Farrar, Straus and Giroux

US Hardcover First

ISBN 0-374-12998-3

568 Pages; $26.00

Date Reviewed: 05-09-02

Reviewed by: Rick Kleffel

REFERENCES

COLUMNS

General Fiction, Science Fiction

05-09-02, 01-27-03

Ten years from now, the chances are that Oprah-sticker studded copies of this novel will accumulate in used bookstores the way 'Frampton Comes Alive' filled the bins in used record stores ten years ago. If so, it can safely be said that if the pre-owned copies were read, at least the pre-owners got a bit more out of their investment than the music lovers did. By then, we'll have a better fix on whether 'The Corrections' is actually a Great American Novel. Right now, we can only evaluate what we have before us. That happens to be an occasionally laugh-out-loud funny or wish-you-were-dead depressing novel of a family re-union. Sort of.

Don't get me wrong. 'The Corrections' is a pretty compelling novel, and it is often fantastically well-written. But there's also too much of it for many readers. While I never found my patience being tested by this inter-generational family saga, I did sometimes feel as if I was listening to a guitar solo by guitarist who, though talented, went on for a bit too long. Mind this: there's no need for an uncut version of this novel.

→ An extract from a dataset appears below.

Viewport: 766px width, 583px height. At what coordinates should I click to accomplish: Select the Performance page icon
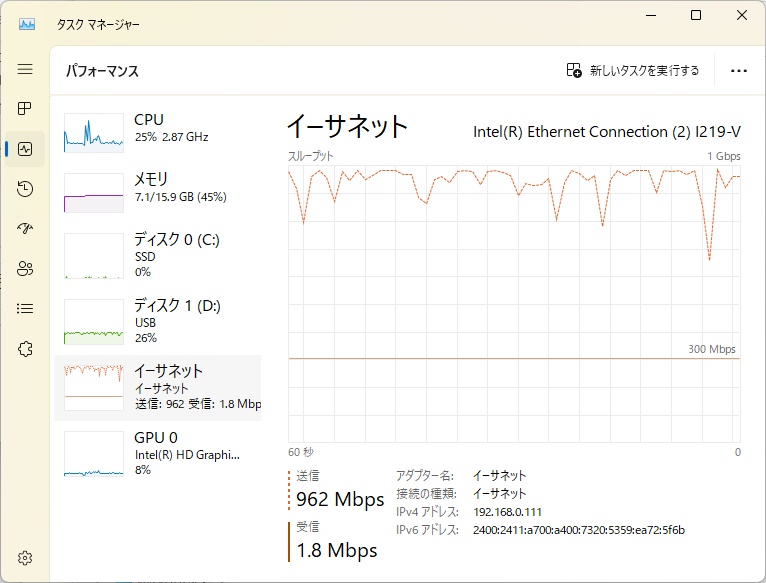click(25, 149)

However, there are many stretches of extremely fine writing, and considering that all Franzen is doing is telling the story of a family tying to get together for Christmas, he does get a compellingly page-turning narrative going. It's a wide screen adaptation and picture of middle class American family life at the turn of the century. It's remarkably accurate in its portrayal of the daily lives of most us. Franzen also manages to cram a lot of rather interesting and humorous information into his narrative. Here's a decent place to pick up a few buzz words on brain chemistry, in some of the funniest and best writing this book has to offer.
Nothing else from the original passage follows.